Obviously, if it was so harsh that you could train consistently or for a long time, then the training isn’t very good at all. The “hardcore” mentality is an “old School” mentality and is misguided if you expect longevity in your training path. Additionally, not everyone is capable of going hard all the time, not to mention that we want to avoid injuries in order to stay training and live a good life. If we actually trained at 100% all the time, the bodies would hit the floor and we would be violating a (rather sensible) Krav Maga principle; avoid injuries.
It’s not about training hard for lethality, it’s about training smart to get the results we need. If you came to class to “kill” there’s a good chance you won’t last; either someone will put you in your place or you will be kicked out.
So, let’s discuss.
Whenever I hear about this myth one of my favorite Israeli sayings comes to mind:
“אַתָה חָי בְּסֶרֶט“
Which says, “Ata Chai be Ceret” or “Are you living in a movie?” (in the masculine) While this phrase actually translates quite well into English it still doesn’t have the same impact as it does in Hebrew. In English you could say “You are crazy,” “You are delusional,” “You are living in a fantasy,” etc…
The logical fallacy of this myth is easy to point out: If everyone who ever trained Krav Maga did so in a lethal fashion, everyone would be dead and no one would actually be training it!
Or, if the process of training it was too lethal then the Israeli Army, the IDF, would not have been around to defend anyone. A great general (or even a good one) would be wiser than to kill off his best warriors in training.
This logic is fairly simple, yet some people still live in a fantasy land or spend too much time perusing the depths of the Internet (like random Reddit sub forums, a place I never really understood).
Yes, Krav Maga is a style deeply rooted in life-or-death situations and it trains for potential deadly encounters. This however, is true for any martial art that started with self-defence or practical combat in mind. (At least, it should be, otherwise what is the point?) Thus it is a relatively safe assumption that all styles started as violence-vs-danger. Krav Maga, being more modern, has yet to fall prey to the current trend to water down a system for sporting and marketing purposes.

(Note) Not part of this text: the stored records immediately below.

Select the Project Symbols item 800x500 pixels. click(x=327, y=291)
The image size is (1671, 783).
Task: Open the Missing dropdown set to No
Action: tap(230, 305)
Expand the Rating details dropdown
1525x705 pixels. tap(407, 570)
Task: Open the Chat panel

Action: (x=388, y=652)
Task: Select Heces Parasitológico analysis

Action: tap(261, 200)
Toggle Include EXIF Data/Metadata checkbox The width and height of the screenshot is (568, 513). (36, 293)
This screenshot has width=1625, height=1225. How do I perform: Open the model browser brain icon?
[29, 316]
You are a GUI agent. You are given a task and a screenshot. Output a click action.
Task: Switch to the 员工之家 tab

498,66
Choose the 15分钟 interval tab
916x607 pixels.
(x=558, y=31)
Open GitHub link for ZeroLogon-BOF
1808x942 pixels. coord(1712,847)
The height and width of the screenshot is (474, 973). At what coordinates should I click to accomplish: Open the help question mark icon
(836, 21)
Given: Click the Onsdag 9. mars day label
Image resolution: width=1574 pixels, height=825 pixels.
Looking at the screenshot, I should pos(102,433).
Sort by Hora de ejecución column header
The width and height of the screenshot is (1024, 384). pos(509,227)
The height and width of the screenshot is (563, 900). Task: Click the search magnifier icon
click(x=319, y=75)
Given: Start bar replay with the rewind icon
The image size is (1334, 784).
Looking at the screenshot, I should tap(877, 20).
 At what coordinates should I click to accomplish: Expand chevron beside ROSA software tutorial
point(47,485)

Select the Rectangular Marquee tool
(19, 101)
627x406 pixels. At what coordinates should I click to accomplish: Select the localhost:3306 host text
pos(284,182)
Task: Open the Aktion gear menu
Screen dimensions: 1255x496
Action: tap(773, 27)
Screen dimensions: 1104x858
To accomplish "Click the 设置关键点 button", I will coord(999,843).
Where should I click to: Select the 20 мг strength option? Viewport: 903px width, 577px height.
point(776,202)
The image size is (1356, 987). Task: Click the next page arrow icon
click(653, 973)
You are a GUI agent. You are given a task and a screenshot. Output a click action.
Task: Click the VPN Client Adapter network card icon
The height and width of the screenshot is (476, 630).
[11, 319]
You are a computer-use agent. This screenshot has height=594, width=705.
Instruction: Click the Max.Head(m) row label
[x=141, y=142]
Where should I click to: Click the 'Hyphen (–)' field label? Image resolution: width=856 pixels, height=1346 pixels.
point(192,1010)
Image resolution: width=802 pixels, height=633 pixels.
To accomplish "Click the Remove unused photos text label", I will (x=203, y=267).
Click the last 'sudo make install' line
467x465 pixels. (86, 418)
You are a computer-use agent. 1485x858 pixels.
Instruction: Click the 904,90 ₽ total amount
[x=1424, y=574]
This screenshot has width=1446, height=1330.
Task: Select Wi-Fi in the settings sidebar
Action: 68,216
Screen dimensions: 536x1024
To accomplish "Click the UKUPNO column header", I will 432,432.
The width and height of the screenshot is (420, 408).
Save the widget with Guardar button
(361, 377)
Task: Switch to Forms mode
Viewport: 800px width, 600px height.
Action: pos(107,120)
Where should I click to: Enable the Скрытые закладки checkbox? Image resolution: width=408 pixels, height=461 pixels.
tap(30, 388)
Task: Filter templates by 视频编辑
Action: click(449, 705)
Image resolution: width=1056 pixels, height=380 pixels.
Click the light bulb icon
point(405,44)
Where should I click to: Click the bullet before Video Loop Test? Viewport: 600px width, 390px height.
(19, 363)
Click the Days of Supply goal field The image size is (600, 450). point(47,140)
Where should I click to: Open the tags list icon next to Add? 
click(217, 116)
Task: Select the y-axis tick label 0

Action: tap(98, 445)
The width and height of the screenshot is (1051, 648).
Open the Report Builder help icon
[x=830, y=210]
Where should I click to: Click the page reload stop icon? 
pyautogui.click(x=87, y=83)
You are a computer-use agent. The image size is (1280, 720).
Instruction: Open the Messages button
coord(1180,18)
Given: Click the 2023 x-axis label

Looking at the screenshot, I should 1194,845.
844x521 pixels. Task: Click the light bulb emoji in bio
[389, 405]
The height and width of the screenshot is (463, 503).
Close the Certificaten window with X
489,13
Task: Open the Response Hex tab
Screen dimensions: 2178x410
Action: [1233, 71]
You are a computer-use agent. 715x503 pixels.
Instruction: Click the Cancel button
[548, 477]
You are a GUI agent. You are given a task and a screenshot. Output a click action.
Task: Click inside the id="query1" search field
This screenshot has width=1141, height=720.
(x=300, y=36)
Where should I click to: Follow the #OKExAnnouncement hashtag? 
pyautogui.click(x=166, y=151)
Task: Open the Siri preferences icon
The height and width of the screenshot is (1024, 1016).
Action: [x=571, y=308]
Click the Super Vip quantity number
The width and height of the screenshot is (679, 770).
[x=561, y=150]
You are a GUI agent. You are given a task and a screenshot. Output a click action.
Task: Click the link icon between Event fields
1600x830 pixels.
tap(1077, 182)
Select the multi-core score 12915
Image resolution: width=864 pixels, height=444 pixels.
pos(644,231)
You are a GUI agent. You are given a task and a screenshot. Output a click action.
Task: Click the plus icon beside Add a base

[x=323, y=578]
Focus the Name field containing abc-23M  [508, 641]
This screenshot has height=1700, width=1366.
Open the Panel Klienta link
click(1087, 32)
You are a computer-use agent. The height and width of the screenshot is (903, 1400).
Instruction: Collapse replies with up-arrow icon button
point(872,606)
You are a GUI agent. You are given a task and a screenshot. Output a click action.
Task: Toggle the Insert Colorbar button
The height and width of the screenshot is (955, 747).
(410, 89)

The need to defend oneself physically has been around since we, as humans, realized there were threats all around us. Once we became self-aware we needed more than simple nervous system responses to protect us, in particular from other humans. This is why self-defence systems, martial arts styles, and combat tactics were developed globally. They were all rooted in the need to better defend oneself in order to survive. Which means all styles started with some degree of lethality in mind, then peaceful times and sport aspirations asserted their influence.
There are many styles that are comparable to Krav Maga, where it’s simply of matter of taking out the flashy elements and ensuring that the fundamentals are (reasonably) easy to learn and apply on a consistent basis, for most people, most of the time, in most situations, with more variables allowed for than the average style.
Additionally, Krav Maga’s “lethality” comes from the training methodology, developed under duress, to allow people to train safely and be able to function under duress. We don’t train to “fight,” we train to defend ourselves, but we still need to be able to spar, and survive sparring, in order to understand how fights move, flow, and how to stay calm and react. Perhaps the notion of “lethality” here could be replaced by “efficacy.”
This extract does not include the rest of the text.